[llvm] [MachineScheduler] Experimental option to partially disable pre-ra scheduling. (PR #90181)

Wed May 8 02:38:52 PDT 2024

JonPsson1 wrote:

> Thanks for you patch. I have a few questions and observations
> 
> > I found a big regression on SPEC/cactus which comes from enabling the machine scheduler before register allocation
> 
> Are you running pre-ra and post-ra scheduler? Do you see the regression if you run both vs only running pre-ra?

On SystemZ, both machine schedulers are run. Post-RA scheduling is done with a target-specific MachineSchedStrategy and HazardRecognizer which has been running for years so I wouldn't suspect it. In this case it seems obvious to me that the pre-ra scheduler is to blame given the increase in spilling, which only it can affect.

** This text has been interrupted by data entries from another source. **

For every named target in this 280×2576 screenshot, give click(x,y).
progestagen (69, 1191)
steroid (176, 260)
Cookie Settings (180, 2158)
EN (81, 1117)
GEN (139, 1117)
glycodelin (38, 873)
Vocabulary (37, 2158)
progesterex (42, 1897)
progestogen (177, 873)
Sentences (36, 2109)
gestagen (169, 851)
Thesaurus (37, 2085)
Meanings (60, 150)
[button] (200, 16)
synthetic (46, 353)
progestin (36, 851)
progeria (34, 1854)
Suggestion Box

I anyway checked this, and found that there is some additional variation by disabling the post-RA scheduler, but the significant part is definitely the pre-RA pass.

> 
> > The reason seems to be that it prdoduces a schedule that gives heavily increased spilling during register allocation.
> 
> It sound like the long term solution is to address spilling directly. Do you know if the issue is spilling in general or if it has to do specifically with larger regions?

As can be seen in the table I posted, this seems to be a problem in larger regions, indeed. It seems the scheduler has a lot of nodes to pick from and fails to make sensible choices (looking at the DAG) and a lot of unfortunate overlapping results. I am kind of optimistic that this could be fixed by some new heuristic, but not sure exactly how. 

> 
> > cactus ran 8% faster by just disabling the pre-ra machine scheduler
> 
> Is this dynamic instruction count or runtime?

Runtime (and spill/reload instructions).

> 
> Do you see any regressions due to this change in SPEC?

On SystemZ, no. This is probably because disabling bigger regions mainly affects this benchmark.

> 
> What is the difference between the performance with this change vs disabling pre-ra scheduling entirely?

I have seen a few minor regressions by disabling pre-ra scheduling all together (<5%).

> 
> I can take a look to see how this change is impacting benchmarks on RISC-V.

That would be nice - thanks! It would be interesting to see what size limit you end up using as that may be slightly different (number of target instructions).

https://github.com/llvm/llvm-project/pull/90181